High-resolution array CGH increases heterogeneity tolerance in the analysis of clinical samples

• Published in: Genomics (San Diego, Calif.) Vol. 85; no. 6; pp. 790 - 793
• Main Authors: Garnis, Cathie, Coe, Bradley P., Lam, Stephen L., MacAulay, Calum, Lam, Wan L.
• Format: Journal Article
• Language: English
• Published: United States Elsevier Inc 01.06.2005
• Subjects: Array CGH; Biomarkers, Tumor - genetics; Genome, Human; Humans; Matrix CGH; Microdissection; Neoplasms - genetics; Normal cell contamination; Nucleic Acid Hybridization - methods; Sensitivity and Specificity; SMRT array; Tiling path array; Tissue heterogeneity; Microdissection; Array CGH; Tissue heterogeneity; SMRT array; Tiling path array; Matrix CGH; Normal cell contamination
• ISSN: 0888-7543; 1089-8646
• DOI: 10.1016/j.ygeno.2005.02.015

Recent advances in array comparative genomic hybridization (array CGH) technology are revolutionizing our understanding of tumor genomes. Marker-based arrays enable rapid survey at megabase intervals, while tiling path arrays examine the entire genome in unprecedented detail. Tumor biopsies are typically small and contain infiltrating stromal cells, requiring tedious microdissection. Tissue heterogeneity is a major barrier to high-throughput profiling of tumor genomes and is also an important consideration for the introduction of array CGH to clinical settings.
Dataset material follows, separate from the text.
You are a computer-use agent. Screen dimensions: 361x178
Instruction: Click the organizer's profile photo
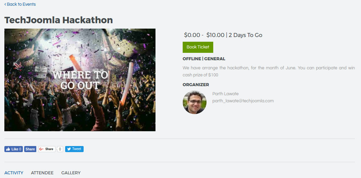[194, 102]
We propose that increasing array resolution will enhance detection sensitivity in mixed tissues and as a result significantly reduce microdissection requirements. In this study, we first simulated normal cell contamination to determine the heterogeneity tolerance of array CGH and then validated this detection sensitivity model on cancer specimens using the newly developed submegabase resolution tiling-set (SMRT) array, which spans the human genome with 32,433 overlapping BAC clones.